For example, as I moved through one high school space, I was hyper-attentive to the surveillancing mechanisms of the school such as the layout of classrooms—bordering a central, grassy slope used for student social space—and how this layout allowed for easy scrutiny of student leisure time. I seemed to be looking for details that would serve me well as evidence for a rhetorical analysis of oppressive power relations in this place. Focusing on the material construction of the place, I could have potentially missed the interactions of the students with this space—how student movement(s), clusters of friends, graffiti, and improvised additions shaped the experience and function of the space—something my student partner kept drawing my attention to through his personal stories.

In the end, going back to high school in this way was an interesting experience. The school visit that affected me the most was the one I was able to do on a weekday just before the school day began. This meant I could witness students huddled in groups, monitors and security officials reminding students of the proper way to act in certain spaces (no hats in the buildings, you must wear your I.D. badges at all times)—all things I remember from my experience in high school. I remembered the constant feeling of being watched (both by peers and adults), of feeling constrained.

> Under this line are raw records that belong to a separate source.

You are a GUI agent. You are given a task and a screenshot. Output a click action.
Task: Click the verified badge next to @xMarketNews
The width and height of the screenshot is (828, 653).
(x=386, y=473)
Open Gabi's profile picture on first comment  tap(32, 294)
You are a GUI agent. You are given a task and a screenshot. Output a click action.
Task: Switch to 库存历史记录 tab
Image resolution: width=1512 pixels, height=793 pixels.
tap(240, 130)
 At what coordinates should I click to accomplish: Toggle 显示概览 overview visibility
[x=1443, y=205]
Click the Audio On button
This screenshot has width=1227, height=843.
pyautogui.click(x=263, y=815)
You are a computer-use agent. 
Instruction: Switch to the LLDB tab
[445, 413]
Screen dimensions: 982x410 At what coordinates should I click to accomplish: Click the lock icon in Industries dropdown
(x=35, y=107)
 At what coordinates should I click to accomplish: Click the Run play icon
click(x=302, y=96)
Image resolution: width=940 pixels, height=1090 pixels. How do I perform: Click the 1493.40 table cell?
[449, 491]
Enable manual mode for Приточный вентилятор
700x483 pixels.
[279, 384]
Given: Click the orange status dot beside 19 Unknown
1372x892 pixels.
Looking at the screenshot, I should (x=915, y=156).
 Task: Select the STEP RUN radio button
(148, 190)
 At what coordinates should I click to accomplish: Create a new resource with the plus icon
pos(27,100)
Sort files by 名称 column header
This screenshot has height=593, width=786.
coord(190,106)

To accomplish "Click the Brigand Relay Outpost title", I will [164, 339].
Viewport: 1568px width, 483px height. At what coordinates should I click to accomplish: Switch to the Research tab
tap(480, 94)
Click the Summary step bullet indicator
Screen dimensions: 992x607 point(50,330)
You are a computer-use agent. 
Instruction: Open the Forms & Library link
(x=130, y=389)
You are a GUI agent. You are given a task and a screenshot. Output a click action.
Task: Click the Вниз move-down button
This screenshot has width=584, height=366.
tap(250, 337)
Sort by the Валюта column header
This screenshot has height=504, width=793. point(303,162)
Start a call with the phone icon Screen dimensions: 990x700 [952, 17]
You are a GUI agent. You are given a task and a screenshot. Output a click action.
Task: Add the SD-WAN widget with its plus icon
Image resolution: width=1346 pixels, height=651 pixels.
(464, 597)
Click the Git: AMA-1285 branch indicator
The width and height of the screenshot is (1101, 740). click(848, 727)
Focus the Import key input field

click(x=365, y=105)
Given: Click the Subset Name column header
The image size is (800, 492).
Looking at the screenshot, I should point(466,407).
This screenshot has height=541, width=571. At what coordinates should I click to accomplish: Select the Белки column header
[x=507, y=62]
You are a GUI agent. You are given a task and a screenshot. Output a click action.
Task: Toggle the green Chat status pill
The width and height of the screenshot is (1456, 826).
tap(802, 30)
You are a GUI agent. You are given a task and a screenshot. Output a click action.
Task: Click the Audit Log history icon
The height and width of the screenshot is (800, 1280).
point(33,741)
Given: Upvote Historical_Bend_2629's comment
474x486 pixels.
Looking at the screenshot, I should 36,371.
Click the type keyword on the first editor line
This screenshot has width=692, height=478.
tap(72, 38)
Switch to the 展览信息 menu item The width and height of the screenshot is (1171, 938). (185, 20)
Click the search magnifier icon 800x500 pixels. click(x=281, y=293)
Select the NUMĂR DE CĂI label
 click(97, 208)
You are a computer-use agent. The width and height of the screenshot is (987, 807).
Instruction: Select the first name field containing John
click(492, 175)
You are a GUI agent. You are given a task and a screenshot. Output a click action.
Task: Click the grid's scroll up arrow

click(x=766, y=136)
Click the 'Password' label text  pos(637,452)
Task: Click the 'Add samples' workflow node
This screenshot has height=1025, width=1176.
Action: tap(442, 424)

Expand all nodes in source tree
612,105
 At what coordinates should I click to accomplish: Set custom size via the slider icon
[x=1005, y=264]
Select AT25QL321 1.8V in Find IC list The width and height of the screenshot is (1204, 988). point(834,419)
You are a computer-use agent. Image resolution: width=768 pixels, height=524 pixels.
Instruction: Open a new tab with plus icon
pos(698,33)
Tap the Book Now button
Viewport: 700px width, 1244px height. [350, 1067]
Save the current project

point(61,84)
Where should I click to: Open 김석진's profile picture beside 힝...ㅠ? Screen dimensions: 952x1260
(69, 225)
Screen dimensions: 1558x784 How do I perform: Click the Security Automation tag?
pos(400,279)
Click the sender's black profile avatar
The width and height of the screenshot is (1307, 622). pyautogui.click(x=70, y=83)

However, the student I strolled with was not rattled by the inquisitive guards and monitors and seemed undaunted by the expectations of his behavior. It was then that I remembered my similar attitude in high school—this was just how high school was. During the stroll the student focused on his spaces, where he felt he could "chill." He engaged the space as his own, and paused to speak with his friends, seemingly at ease with my presence. It was hard to quiet my inclinations to analyze the space and its constructions of power so that I could focus on experiencing the space with the student first, listening to his descriptions, understanding his analysis. In the end I think that even with all my efforts to collaborate with the students I observed, the project is still very much shaped by my perspectives on the schools and what it must be like to experience these spaces for education. Yet, I hope that the way I framed the material implicated my position as the researcher and representative of these places in this moment.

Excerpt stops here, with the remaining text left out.